Technology and climate change are highlighted by the respondents as being key areas for risk management. 

Responses have been lightly edited for clarity.

Paul Kottler, U.S. president at Crawford Global Technical Service

Paul Kottler
Paul Kottler

The insurance industry faces mounting technology risks as it navigates the growing exposure to multiple platforms and aging legacy systems, and addressing these risks will take greater priority in the coming year. Each additional system and integration point introduces potential vulnerabilities, creating a complex web that can challenge data security, operational efficiency, and scalability – and this is the year that this web must be unraveled. To remain resilient, insurers must not only modernize but also adopt a long-term view and a proactive approach to managing the risks inherent in their technology infrastructure.
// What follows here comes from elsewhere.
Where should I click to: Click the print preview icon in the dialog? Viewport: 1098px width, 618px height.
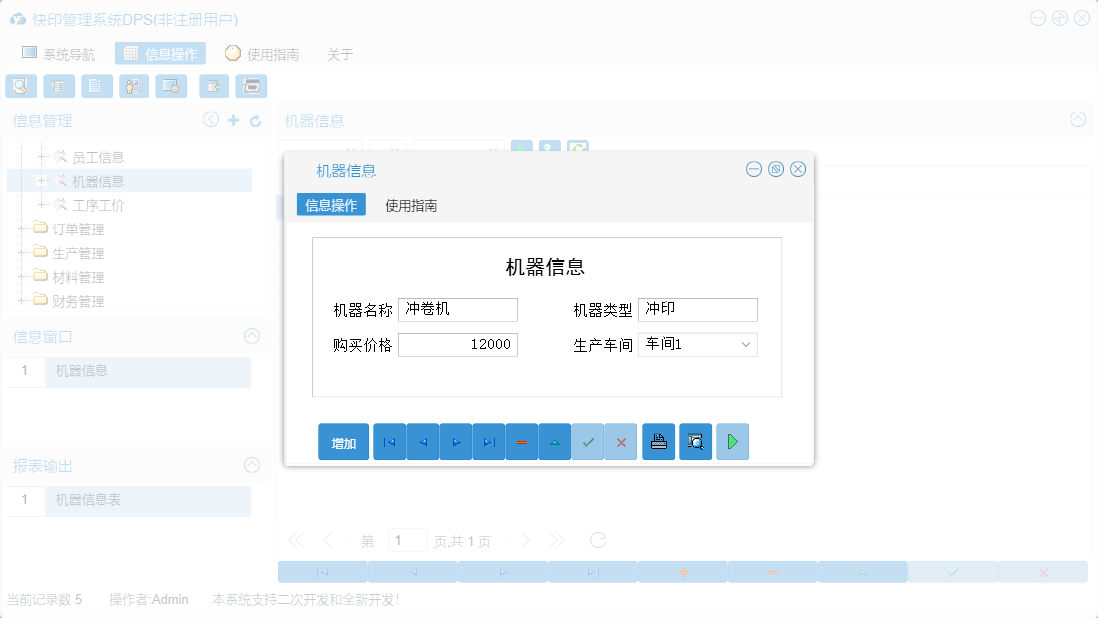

Garret Gray, president of global insurance solutions at CoreLogic

Garret Gray
Garret Gray

In 2023, severe convective storms collectively caused more damage than hurricanes—even though these storms have traditionally been considered secondary perils. While that likely won't be the case for 2024, secondary perils are an increasing risk for the insurance industry because climate change is leading to increased frequency and severity of these storms. Cumulatively, they have the power to impact the insurance industry as much as a large hurricane loss. Leveraging data solutions that take a holistic approach to risk that includes all perils will help insurers stay profitable, despite changing weather patterns. 

Nakita Devlin, CEO and founder of Ric

Nakita Devlin
Nakita Devlin

As climate risks escalate, the insurance industry needs flexible, rapid-response solutions to cover new and emerging threats. Parametric insurance for extreme weather events will likely become mainstream—not just for corporations but also for households and communities. Start-ups and insurtechs are paving the way, using technology to reach the consumer market at scale. For capacity providers, this means access to a larger, more diverse pool of policyholders, reducing concentration risk and offering greater portfolio stability.
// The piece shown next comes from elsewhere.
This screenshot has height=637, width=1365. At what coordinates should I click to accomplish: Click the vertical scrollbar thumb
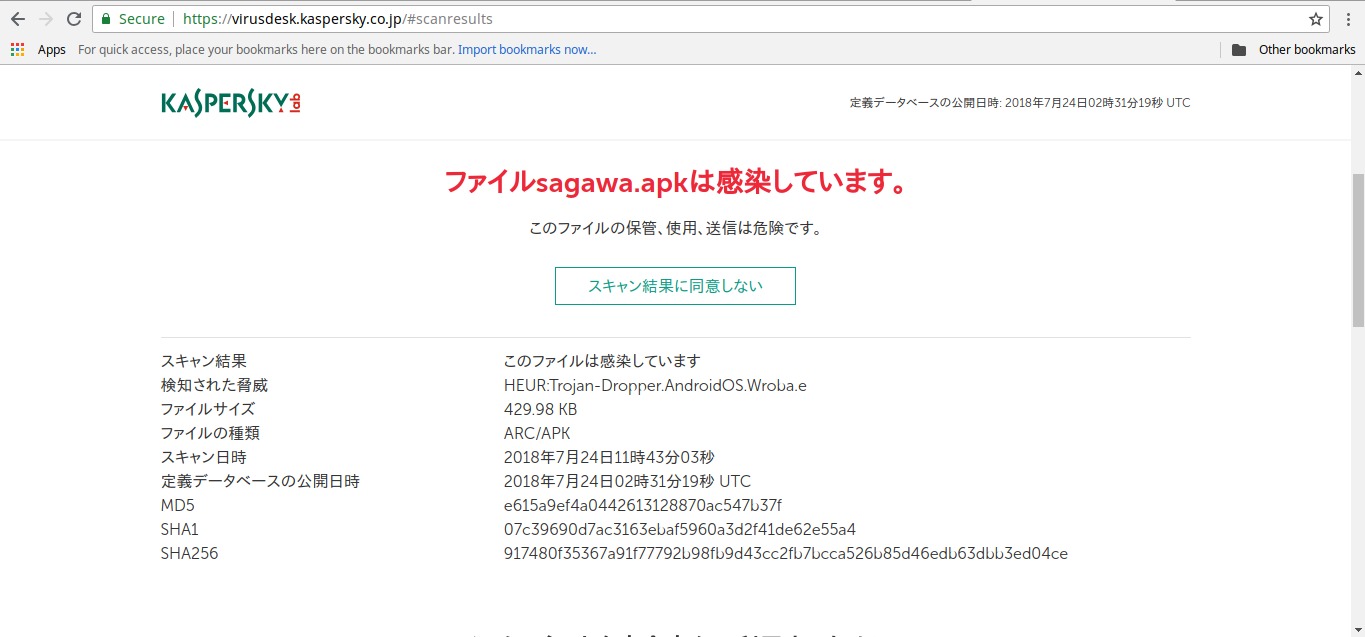(x=1357, y=250)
Brian Carey, senior director of insurance solutions at Equisoft

Brian Carey
Brian Carey

While AI regulation appears less likely under the incoming U.S. presidential administration, carriers shouldn't write it off completely. AI regulations could still be enforced in some capacity at the state-level — especially since there's already some regulatory activity in the EU — which could impact underwriting decisions and bias. Insurance commissioners don't want to prevent innovation or regulate in a vacuum, but if life insurance technology reaches a point where it's unable to fulfill the role that regulators and consumers envision, that's when guidance could be introduced.

Bethany Greenwood, group head of speciality risks at Beazley

Bethany Greenwood
Bethany Greenwood

As the global market experiences increased divergence of regulatory requirements heading into 2025, multinational corporations must be prepared to respond to a diverse set of changes in laws, regulations, and policies implemented by national governments. Differing levels of oversight and widely shifting legal landscapes have the potential to disrupt operations, limit growth, and cause costs to rise if business leaders are not prepared to respond. 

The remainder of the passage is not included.